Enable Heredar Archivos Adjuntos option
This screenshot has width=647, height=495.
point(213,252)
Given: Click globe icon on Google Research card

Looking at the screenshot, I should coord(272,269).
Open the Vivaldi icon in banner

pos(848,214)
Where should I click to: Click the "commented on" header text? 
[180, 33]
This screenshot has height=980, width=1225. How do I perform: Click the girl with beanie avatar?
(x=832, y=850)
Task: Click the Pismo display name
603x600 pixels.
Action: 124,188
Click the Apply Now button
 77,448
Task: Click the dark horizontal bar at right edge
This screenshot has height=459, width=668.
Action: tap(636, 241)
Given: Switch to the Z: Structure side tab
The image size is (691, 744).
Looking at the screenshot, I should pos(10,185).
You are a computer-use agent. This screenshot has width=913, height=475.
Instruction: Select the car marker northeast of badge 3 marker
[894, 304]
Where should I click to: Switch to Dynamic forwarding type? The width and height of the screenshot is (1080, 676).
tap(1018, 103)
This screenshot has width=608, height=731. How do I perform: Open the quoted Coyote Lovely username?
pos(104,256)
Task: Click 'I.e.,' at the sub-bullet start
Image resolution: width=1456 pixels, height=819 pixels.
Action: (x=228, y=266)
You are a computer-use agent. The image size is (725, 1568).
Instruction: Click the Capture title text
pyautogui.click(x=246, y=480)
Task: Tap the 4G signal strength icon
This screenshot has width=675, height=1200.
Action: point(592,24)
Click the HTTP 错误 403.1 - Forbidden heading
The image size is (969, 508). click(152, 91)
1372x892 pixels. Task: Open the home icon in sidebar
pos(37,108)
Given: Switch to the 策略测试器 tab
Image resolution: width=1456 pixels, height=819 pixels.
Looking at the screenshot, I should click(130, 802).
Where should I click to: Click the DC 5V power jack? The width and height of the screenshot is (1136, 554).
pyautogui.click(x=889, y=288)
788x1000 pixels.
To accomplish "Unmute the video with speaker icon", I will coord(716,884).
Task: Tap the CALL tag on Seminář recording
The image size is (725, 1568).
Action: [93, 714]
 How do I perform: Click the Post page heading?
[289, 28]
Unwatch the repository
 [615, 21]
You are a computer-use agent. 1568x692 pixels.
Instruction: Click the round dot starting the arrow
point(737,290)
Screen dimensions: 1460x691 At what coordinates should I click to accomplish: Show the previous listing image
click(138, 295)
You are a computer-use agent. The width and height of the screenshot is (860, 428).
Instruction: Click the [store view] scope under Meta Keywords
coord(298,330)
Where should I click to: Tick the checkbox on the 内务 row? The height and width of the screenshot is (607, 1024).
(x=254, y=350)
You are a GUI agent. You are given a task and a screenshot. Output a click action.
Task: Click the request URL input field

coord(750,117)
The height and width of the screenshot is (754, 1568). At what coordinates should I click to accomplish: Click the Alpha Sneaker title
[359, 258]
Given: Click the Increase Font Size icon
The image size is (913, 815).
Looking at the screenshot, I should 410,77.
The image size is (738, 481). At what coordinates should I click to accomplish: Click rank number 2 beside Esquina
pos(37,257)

PROBLEM STATEMENT
Can you give every line of the records as a JSON list of strings, one string per line, leaving out blank lines?

SOLVED PROBLEM
[
  "Enable Heredar Archivos Adjuntos option",
  "This screenshot has width=647, height=495.",
  "point(213,252)",
  "Given: Click globe icon on Google Research card",
  "Looking at the screenshot, I should coord(272,269).",
  "Open the Vivaldi icon in banner",
  "pos(848,214)",
  "Where should I click to: Click the \"commented on\" header text? ",
  "[180, 33]",
  "This screenshot has height=980, width=1225. How do I perform: Click the girl with beanie avatar?",
  "(x=832, y=850)",
  "Task: Click the Pismo display name",
  "603x600 pixels.",
  "Action: 124,188",
  "Click the Apply Now button",
  " 77,448",
  "Task: Click the dark horizontal bar at right edge",
  "This screenshot has height=459, width=668.",
  "Action: tap(636, 241)",
  "Given: Switch to the Z: Structure side tab",
  "The image size is (691, 744).",
  "Looking at the screenshot, I should pos(10,185).",
  "You are a computer-use agent. This screenshot has width=913, height=475.",
  "Instruction: Select the car marker northeast of badge 3 marker",
  "[894, 304]",
  "Where should I click to: Switch to Dynamic forwarding type? The width and height of the screenshot is (1080, 676).",
  "tap(1018, 103)",
  "This screenshot has width=608, height=731. How do I perform: Open the quoted Coyote Lovely username?",
  "pos(104,256)",
  "Task: Click 'I.e.,' at the sub-bullet start",
  "Image resolution: width=1456 pixels, height=819 pixels.",
  "Action: (x=228, y=266)",
  "You are a computer-use agent. The image size is (725, 1568).",
  "Instruction: Click the Capture title text",
  "pyautogui.click(x=246, y=480)",
  "Task: Tap the 4G signal strength icon",
  "This screenshot has width=675, height=1200.",
  "Action: point(592,24)",
  "Click the HTTP 错误 403.1 - Forbidden heading",
  "The image size is (969, 508). click(152, 91)",
  "1372x892 pixels. Task: Open the home icon in sidebar",
  "pos(37,108)",
  "Given: Switch to the 策略测试器 tab",
  "Image resolution: width=1456 pixels, height=819 pixels.",
  "Looking at the screenshot, I should click(130, 802).",
  "Where should I click to: Click the DC 5V power jack? The width and height of the screenshot is (1136, 554).",
  "pyautogui.click(x=889, y=288)",
  "788x1000 pixels.",
  "To accomplish \"Unmute the video with speaker icon\", I will coord(716,884).",
  "Task: Tap the CALL tag on Seminář recording",
  "The image size is (725, 1568).",
  "Action: [93, 714]",
  " How do I perform: Click the Post page heading?",
  "[289, 28]",
  "Unwatch the repository",
  " [615, 21]",
  "You are a computer-use agent. 1568x692 pixels.",
  "Instruction: Click the round dot starting the arrow",
  "point(737,290)",
  "Screen dimensions: 1460x691 At what coordinates should I click to accomplish: Show the previous listing image",
  "click(138, 295)",
  "You are a computer-use agent. The width and height of the screenshot is (860, 428).",
  "Instruction: Click the [store view] scope under Meta Keywords",
  "coord(298,330)",
  "Where should I click to: Tick the checkbox on the 内务 row? The height and width of the screenshot is (607, 1024).",
  "(x=254, y=350)",
  "You are a GUI agent. You are given a task and a screenshot. Output a click action.",
  "Task: Click the request URL input field",
  "coord(750,117)",
  "The height and width of the screenshot is (754, 1568). At what coordinates should I click to accomplish: Click the Alpha Sneaker title",
  "[359, 258]",
  "Given: Click the Increase Font Size icon",
  "The image size is (913, 815).",
  "Looking at the screenshot, I should 410,77.",
  "The image size is (738, 481). At what coordinates should I click to accomplish: Click rank number 2 beside Esquina",
  "pos(37,257)"
]